Por Patricia Rojas Pérez
IG @darlevozalcuerpo
Si hay algo que me enamora de la danza, es el sentimiento de compañerismo que se genera entre quienes participan en ella. Cada persona trae consigo su historia, relatada a través de sus movimientos, rápidos, lentos, amplios, pequeños; todos forman parte de la danza y comunican sus estados internos; muchos de ellos, acorazados en el cuerpo por no encontrar un espacio seguro y confortable para exteriorizarlos.
La danzaterapia nos regala la opción de descubrir quienes somos más allá del personaje que adoptamos. Nos invita a reconocer nuestras máscaras, a dialogar con ellas, para permitirnos deshabitar de manera paulatina, patrones de movimiento que no calzan con quienes deseamos ser. Nos permite observar con perspectiva el camino recorrido para liberar aquellos pesos que no nos pertenecen, y que adoptamos como mecanismos de defensa para hacer frente a las adversidades. Muchos de ellos, los cargamos como escudos protectores que, ante una posibilidad de amenaza, nos pone en alerta.
El espacio danzado se vuelve, entonces, un lugar seguro para plasmar todos nuestros movimientos y reconocer el ritmo con el que deseamos habitarnos. Las primeras veces se activan todos nuestros mecanismos de defensa, pues aparecen los patrones y creencias que hemos adquirido durante nuestra historia. Y es allí, justamente, donde reside nuestra medicina: en poder darle voz y reconocimiento para identificar de dónde vienen y qué necesitan de nosotras.

### Material de estudio
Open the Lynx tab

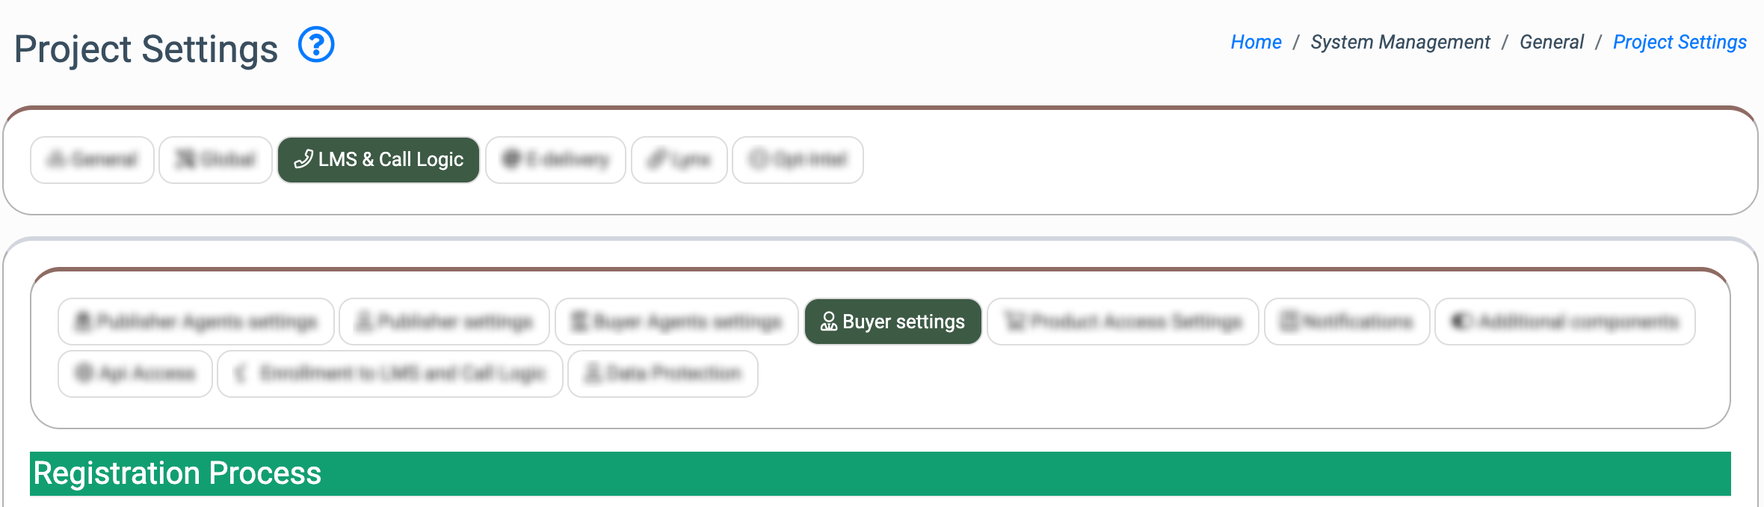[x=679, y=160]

--

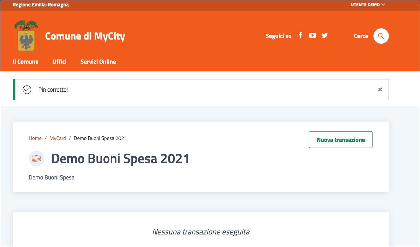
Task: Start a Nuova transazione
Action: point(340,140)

### Tarea A
Responde estas preguntas sobre el texto de la danzaterapia:
(i) ¿Qué sentimiento de la danza se presenta como lo que enamora?
(ii) ¿Qué nos invita a reconocer la danzaterapia?
(iii) ¿En qué se vuelve el espacio danzado?
### Tarea B
¿Podrías reescribir el fragmento del texto de la danzaterapia desde "La danzaterapia nos" hasta "pone en alerta.", ambos incluidos, y sustituir "máscaras" por "corazas"?
### Tarea C
¿Podrías retomar el texto de la danzaterapia y seguir escribiéndolo a partir de su última oración?

### Respuesta del ejercicio A
(i) El sentimiento de compañerismo que se genera entre quienes participan en ella.
(ii) Nuestras máscaras.
(iii) En un lugar seguro para plasmar todos nuestros movimientos y reconocer el ritmo con el que deseamos habitarnos.

### Respuesta del ejercicio B
La danzaterapia nos regala la opción de descubrir quienes somos más allá del personaje que adoptamos. Nos invita a reconocer nuestras corazas, a dialogar con ellas, para permitirnos deshabitar de manera paulatina, patrones de movimiento que no calzan con quienes deseamos ser. Nos permite observar con perspectiva el camino recorrido para liberar aquellos pesos que no nos pertenecen, y que adoptamos como mecanismos de defensa para hacer frente a las adversidades. Muchos de ellos, los cargamos como escudos protectores que, ante una posibilidad de amenaza, nos pone en alerta.

### Respuesta del ejercicio C
La danzaterapia nos da la posibilidad de conectar con nuestra propia cosmovisión, observando quienes somos, reconociendo todos nuestros movimientos, y así lograr sacarnos de la posición habitual con la que experimentamos la vida.
Darle la posibilidad al cuerpo de tener otra historia, se vuelve una semilla de amor que necesita ser cuidada y nutrida, para darnos la posibilidad de nuevas sensaciones, y de esta manera, ser capaces de escuchar, reconocer y transformar aquellos miedos e inseguridades que se activan cuando experimentamos nuevas formas de movernos.
Atrevernos a ampliar el mapa de ruta hacia nosotras, nos da la posibilidad de resignificar aquellos fragmentos de nuestra historia que, por tanto tiempo, han estado ocultos. Contar con una tribu para relatar lo que sentimos mientras nuestro cuerpo se atreve a explorar las diferentes posibilidades de movimiento, se vuelve un colchoncito de amor que activa la certeza de que no estamos solas, y que nuestro relato cuenta con un espacio donde no será juzgado, sino que será cobijado por cada alma danzante que forma parte de él.
Tu historia, mi historia, refleja la manera en que diferentes temáticas nos han afectado de manera transversal, en la construcción de nuestra identidad. Reconocer la raíz de ello nos da la posibilidad de ampliar la perspectiva, de sentirnos acompañadas, pues el relato que tantas veces callamos por miedo, cobra sentido, se vuelve visible y nos entrega la posibilidad de buscarle un nuevo lugar dentro de nuestra historia de vida.
Aquello que parecía imposible de transformar, encuentra un cauce para empezar a liberar sus represas, permitiéndonos reconocer nuevas sensaciones que nos llevarán a devolverle al cuerpo la calma y la confianza que tantas veces ha anhelado.
Volver a confiar, ante un sistema que nos quiere danzando la vida en un solo patrón de movimiento, nos permite ampliar nuestras posibilidades, encontrando en ellas un nuevo camino para habitarnos.
La tribu que acompaña se vuelve un faro de luz que nos permite retornar a nosotras cada vez que le damos voz a nuestro cuerpo. Nos da la posibilidad de derribar las creencias asociadas a que aquello que duele, hay que cargarlo en silencio, permitiéndonos sentir que mostrarnos vulnerables es un acto de valentía que merece ser habitado.
Danzar en tribu nos devuelve la confianza, la seguridad y la capacidad de sentirnos merecedoras de otra historia, una donde mi voz y mi emocionalidad estén presentes y encuentren un espacio para ser escuchadas.